Task Inputs/Outs - Githubissues

Hey,

Thank you for your work!

We are using the plugin in a new project and had a peculiar case of the build cache bringing back generated types that were long gone from the sources, so I dug into this a bit.

It appears that the plugin declares all the files in the output directory as task outputs, and also doesn't declare its inputs. This (AFAIK) prevents cacheability and incremental builds altogether, which is why I added our WSDL sources as task inputs.

I didn't find time to cleanly reproduce yet, but I think what happens is:

e.g.: WSDL is updated, removing a type
wsdl2java task runs, doesn't produce that type anymore, but afterwards declares the whole folder as its output, and as the java files from the previous generation are still in generated-sources, it will include the old files
(When the build cache is used: The updated WSDL will now point to an output that it couldn't have produced. Which is what happened to us I think)
All the files in the output directory, including our undead type, are added to the source set (which goes straight into classes, the jar and our apps, obviously)

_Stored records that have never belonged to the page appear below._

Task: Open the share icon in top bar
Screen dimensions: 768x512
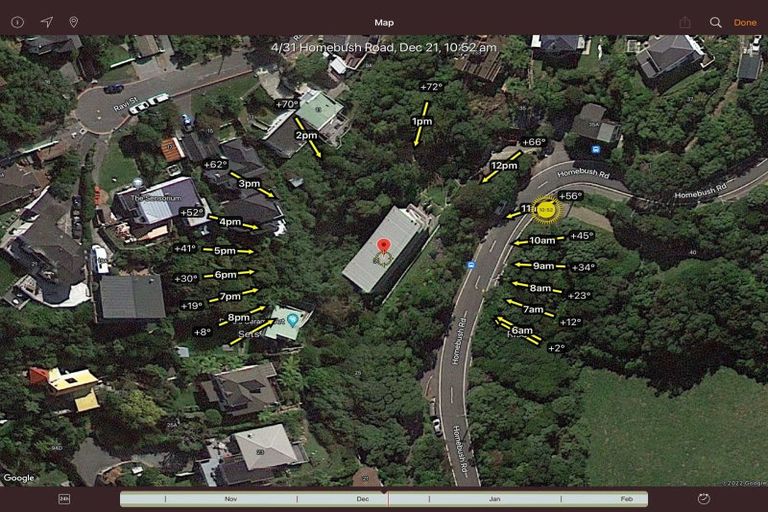Action: 685,22
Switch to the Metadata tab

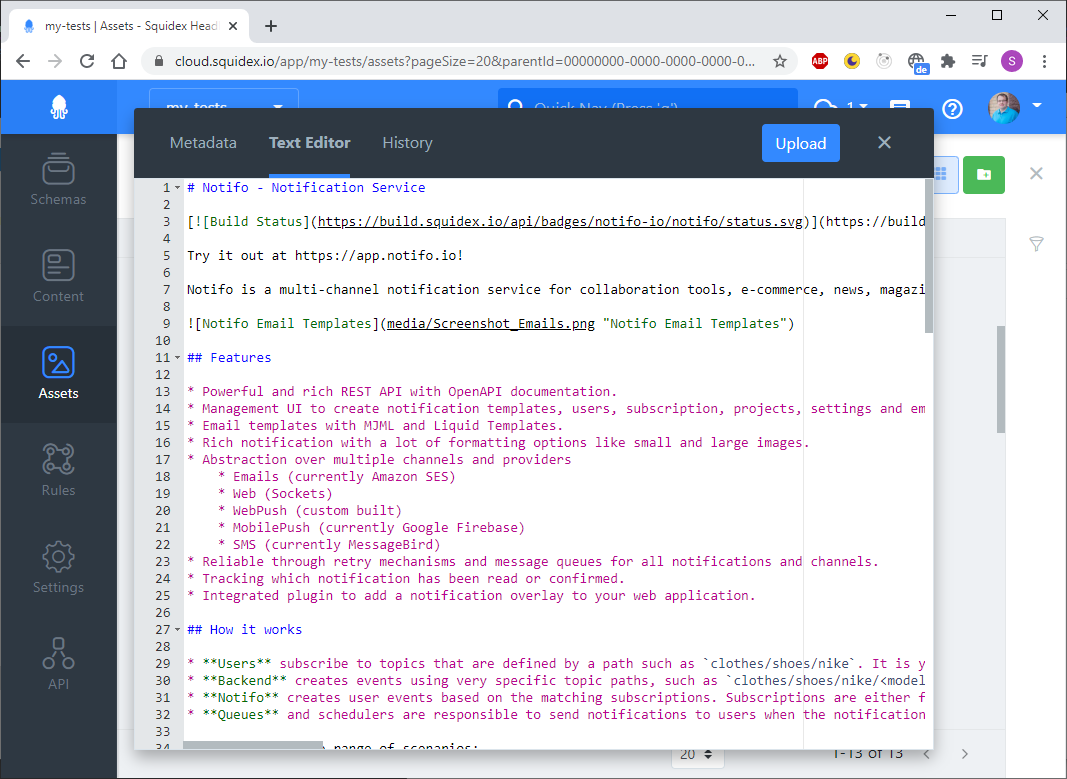click(203, 143)
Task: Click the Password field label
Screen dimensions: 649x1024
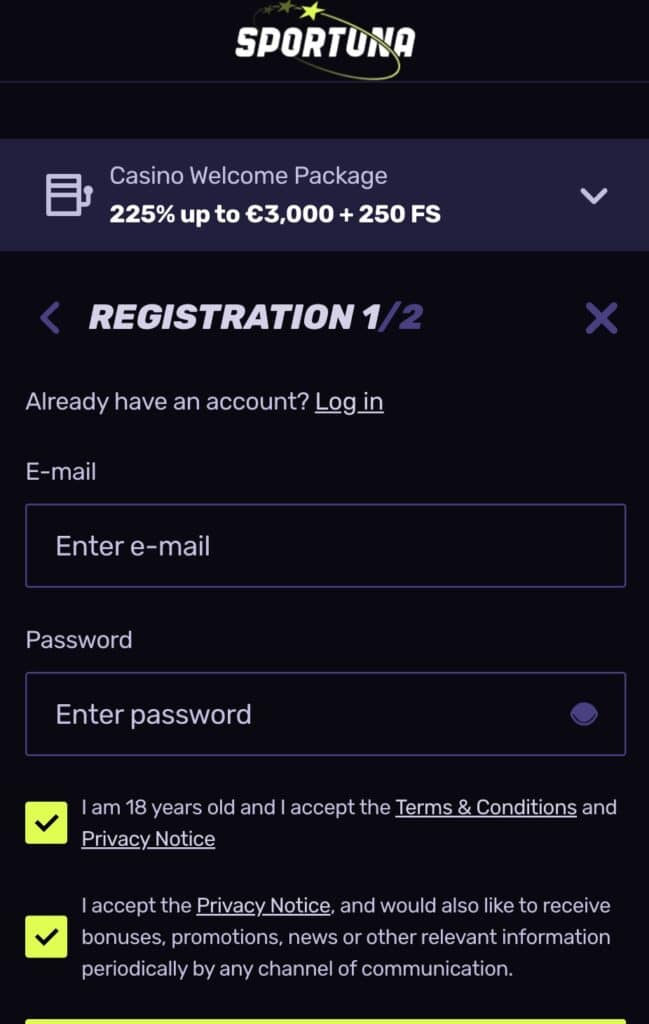Action: [79, 640]
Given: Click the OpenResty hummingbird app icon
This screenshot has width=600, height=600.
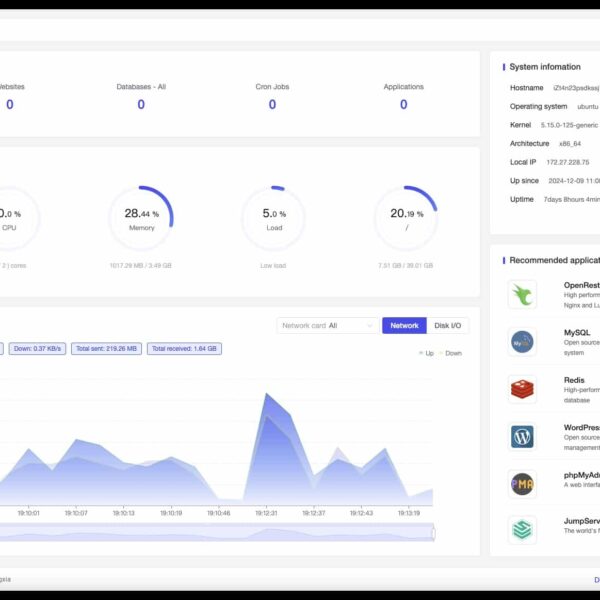Looking at the screenshot, I should tap(522, 294).
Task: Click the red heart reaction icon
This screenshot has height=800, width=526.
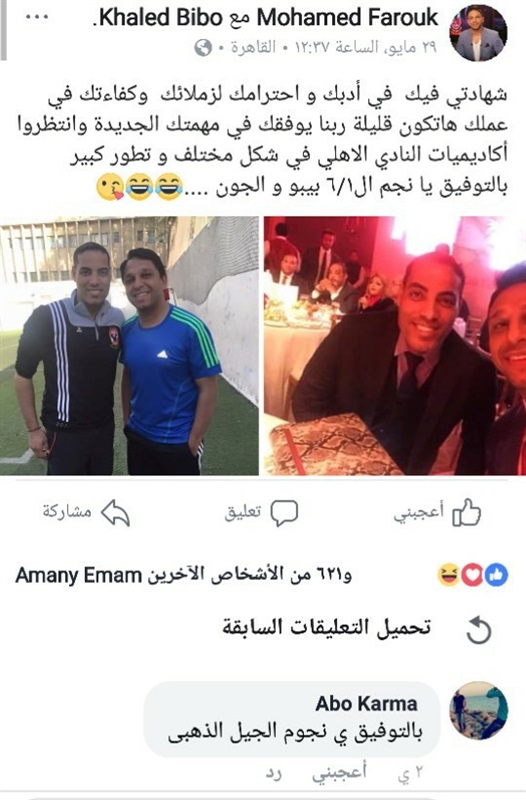Action: click(x=472, y=575)
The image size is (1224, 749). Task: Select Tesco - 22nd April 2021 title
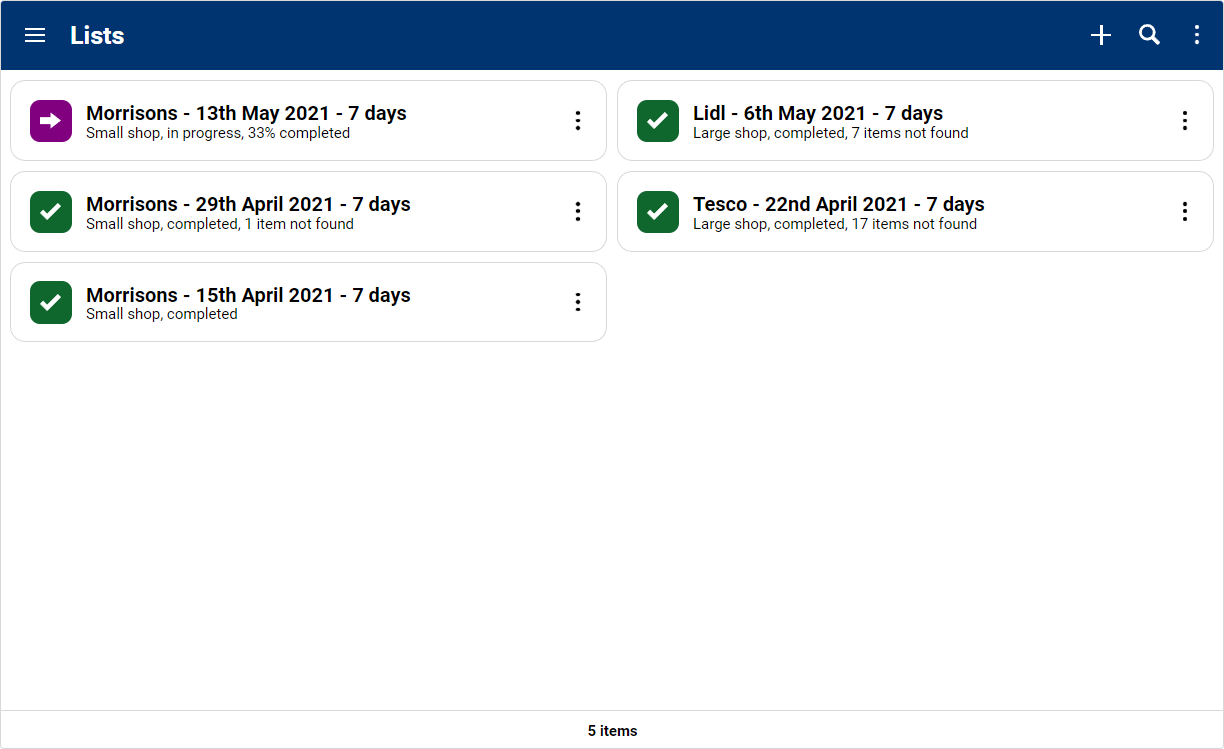pyautogui.click(x=838, y=204)
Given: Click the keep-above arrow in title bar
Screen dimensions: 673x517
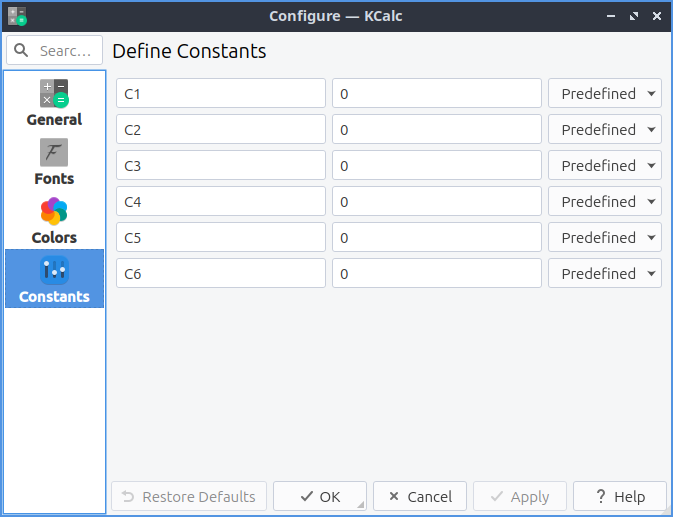Looking at the screenshot, I should click(x=611, y=16).
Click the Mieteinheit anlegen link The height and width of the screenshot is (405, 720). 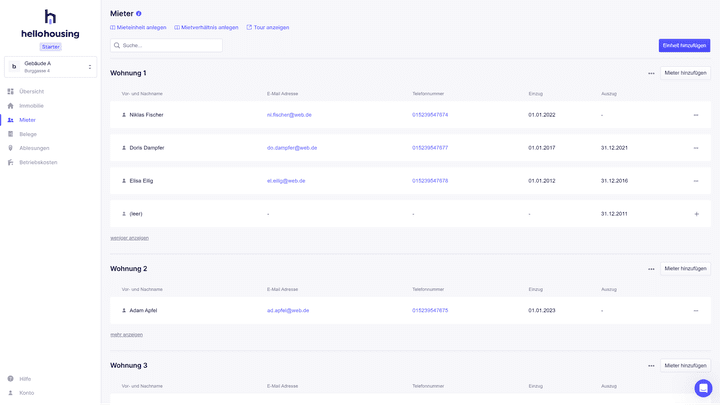(x=138, y=28)
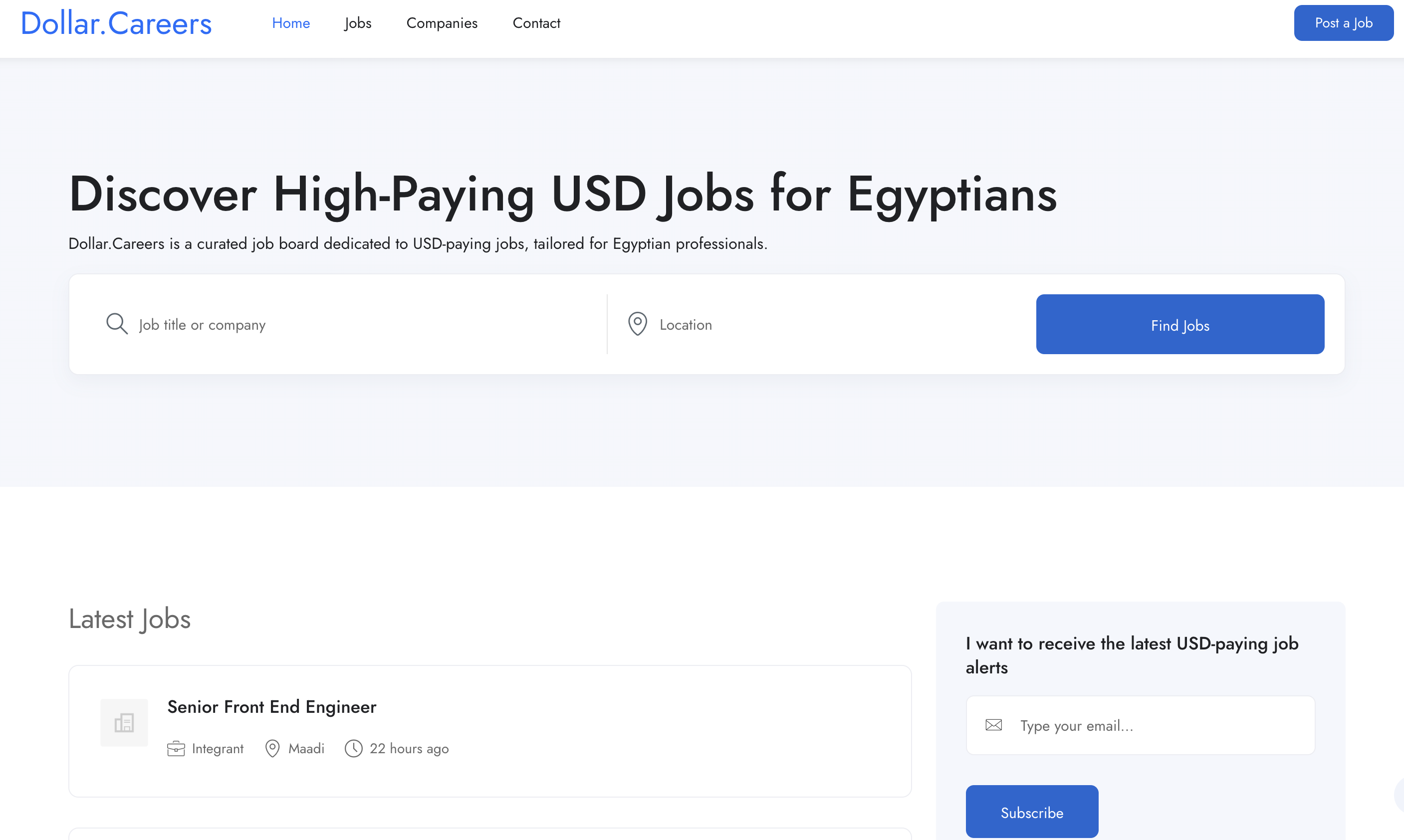
Task: Click the Post a Job button
Action: (1344, 23)
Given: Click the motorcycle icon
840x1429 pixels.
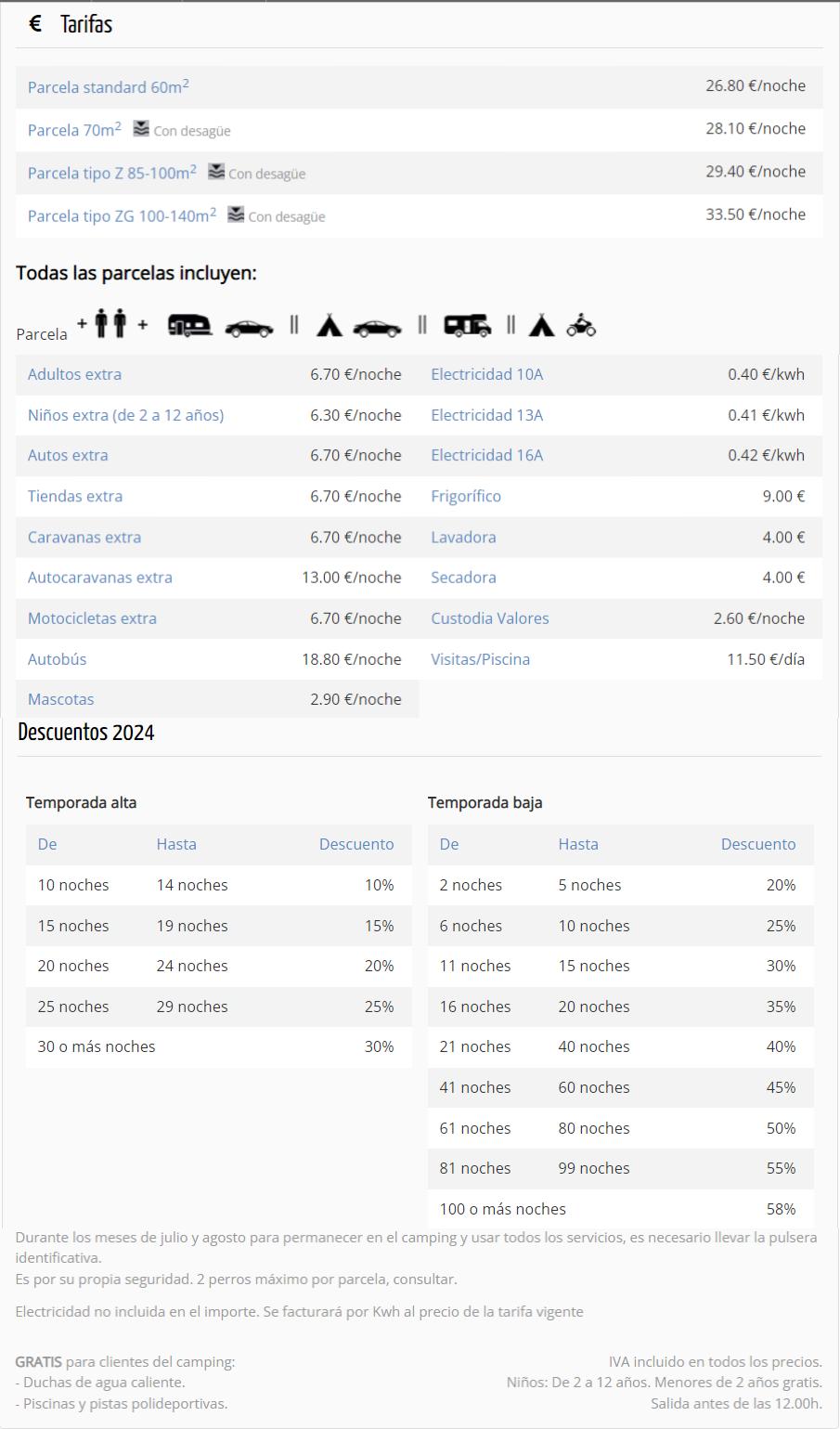Looking at the screenshot, I should [x=581, y=325].
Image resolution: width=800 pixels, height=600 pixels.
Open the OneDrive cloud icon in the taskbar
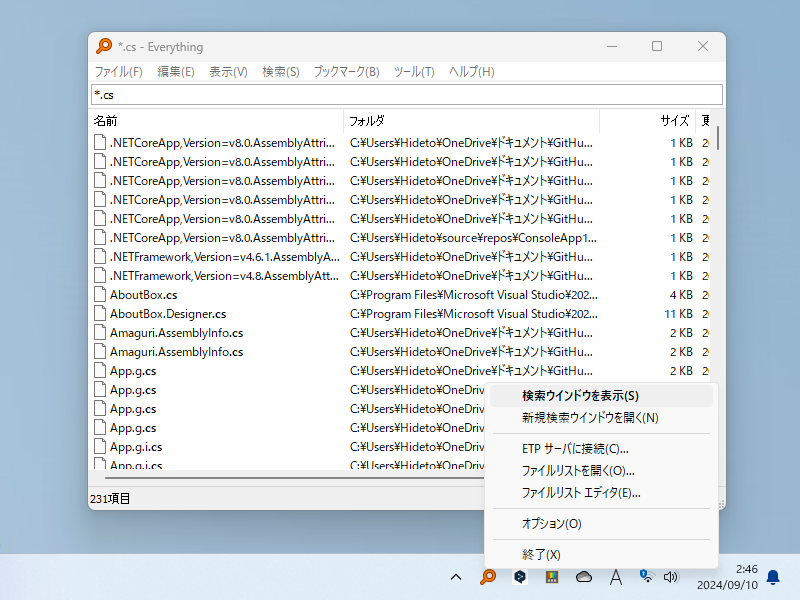584,577
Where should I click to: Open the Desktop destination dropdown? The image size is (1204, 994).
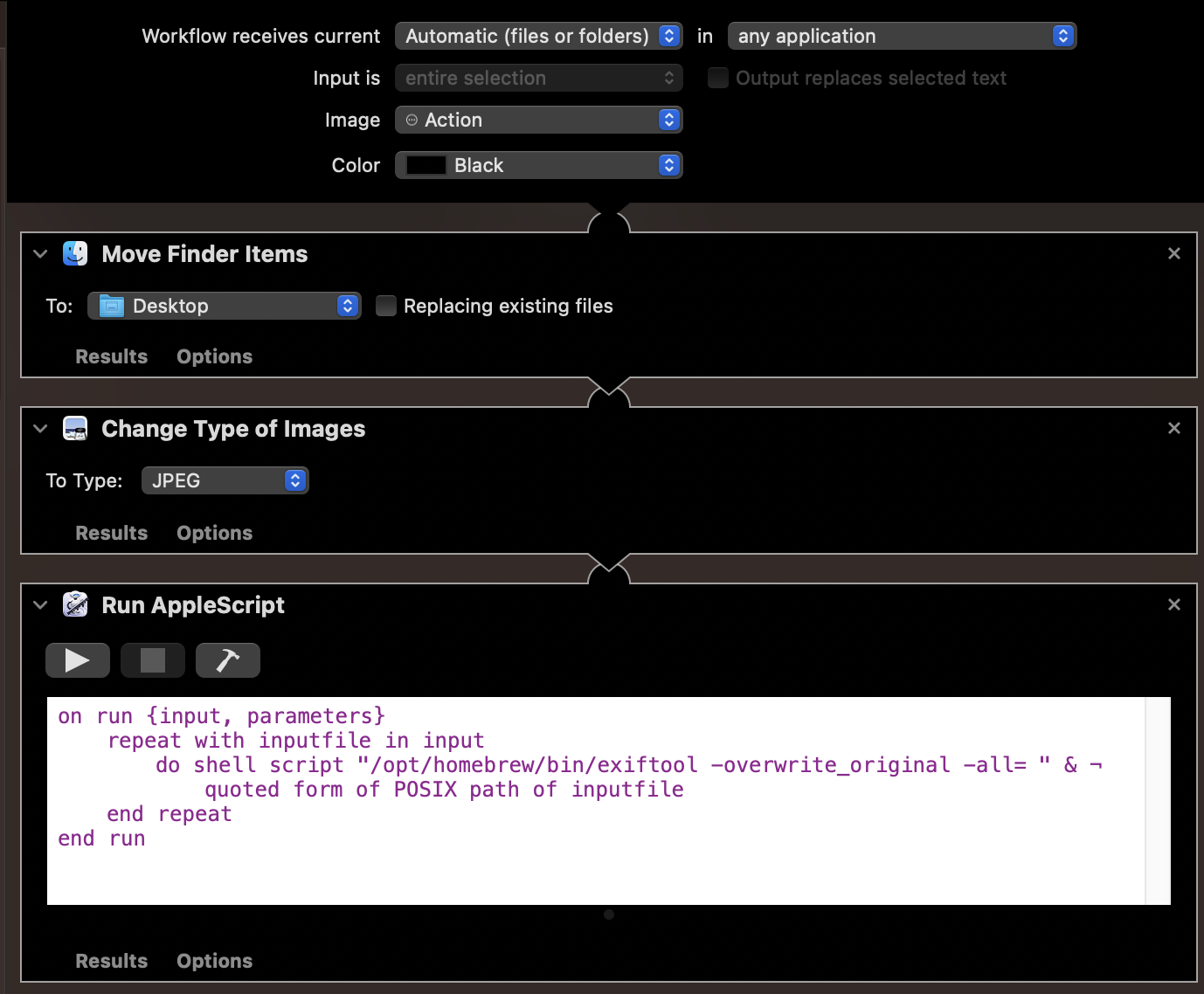click(225, 306)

I glanced at the plugin code, and I think a better approach would be to either clean the output directory before calling wsdl2java (which has issues, see below), or generating into a (fresh) temporary directory under "build", and then iterating over the resulting file set and adding them as outputs individually.

On a related note: I think the default you chose for the output directory is a bit risky. "generated-sources" seems pretty common, and if another plugin in the same build uses that, this plugin would declare it as input -- this could lead to confusing/hilarious results 🙂 . In other plugins I saw a namespacing approach applied (build/generated//...).

Additionally, I think every wsdl2java task should have its own output directory, to not pick up outputs from another invocation -- this could mean that all generated types are dependent on all input WSDLs. This would maybe also have "prevented" #1 - or rather made the problem easier to find as the user would have had a duplication issue (as their WSDLs generated referenced shared types multiple times).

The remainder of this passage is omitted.